= Beginning of Section =

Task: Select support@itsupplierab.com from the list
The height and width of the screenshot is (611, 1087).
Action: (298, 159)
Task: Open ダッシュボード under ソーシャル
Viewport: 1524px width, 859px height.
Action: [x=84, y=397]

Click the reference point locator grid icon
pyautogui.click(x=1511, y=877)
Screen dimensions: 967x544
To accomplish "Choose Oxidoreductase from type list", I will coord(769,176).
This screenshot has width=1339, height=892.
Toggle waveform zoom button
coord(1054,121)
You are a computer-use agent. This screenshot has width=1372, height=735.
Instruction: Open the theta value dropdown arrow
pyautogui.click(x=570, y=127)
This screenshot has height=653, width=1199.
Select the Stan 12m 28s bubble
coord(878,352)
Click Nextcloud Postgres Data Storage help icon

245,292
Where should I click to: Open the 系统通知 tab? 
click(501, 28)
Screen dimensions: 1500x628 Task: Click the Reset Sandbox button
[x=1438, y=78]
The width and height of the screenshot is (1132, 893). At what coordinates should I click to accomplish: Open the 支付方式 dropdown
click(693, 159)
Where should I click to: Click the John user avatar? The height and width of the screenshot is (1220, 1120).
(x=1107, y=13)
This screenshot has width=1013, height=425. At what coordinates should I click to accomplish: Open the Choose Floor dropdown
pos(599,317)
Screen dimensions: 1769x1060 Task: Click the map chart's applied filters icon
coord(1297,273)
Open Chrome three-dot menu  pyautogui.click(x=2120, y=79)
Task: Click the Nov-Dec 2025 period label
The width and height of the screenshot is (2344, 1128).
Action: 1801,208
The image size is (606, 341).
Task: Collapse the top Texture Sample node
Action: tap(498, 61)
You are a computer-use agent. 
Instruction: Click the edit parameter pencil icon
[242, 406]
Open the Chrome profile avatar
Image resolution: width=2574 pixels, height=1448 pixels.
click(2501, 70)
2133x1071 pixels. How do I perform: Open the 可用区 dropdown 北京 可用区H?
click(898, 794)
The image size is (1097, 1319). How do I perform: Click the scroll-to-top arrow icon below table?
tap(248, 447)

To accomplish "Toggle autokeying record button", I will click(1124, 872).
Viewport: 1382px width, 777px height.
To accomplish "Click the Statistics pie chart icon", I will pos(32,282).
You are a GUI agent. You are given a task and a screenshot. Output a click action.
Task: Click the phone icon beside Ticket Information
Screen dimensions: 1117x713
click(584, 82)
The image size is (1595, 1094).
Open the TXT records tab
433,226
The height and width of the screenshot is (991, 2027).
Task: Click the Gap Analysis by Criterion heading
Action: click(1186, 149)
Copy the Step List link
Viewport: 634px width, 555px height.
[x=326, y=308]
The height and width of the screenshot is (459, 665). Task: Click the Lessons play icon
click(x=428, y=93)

= End of Section =

• [Requirement]: Search the listing above for the string "will". Copy every line that contains it.

• [Solution for this task]:
To accomplish "Choose Oxidoreductase from type list", I will coord(769,176).
To accomplish "Toggle autokeying record button", I will click(1124, 872).
To accomplish "Click the Statistics pie chart icon", I will pos(32,282).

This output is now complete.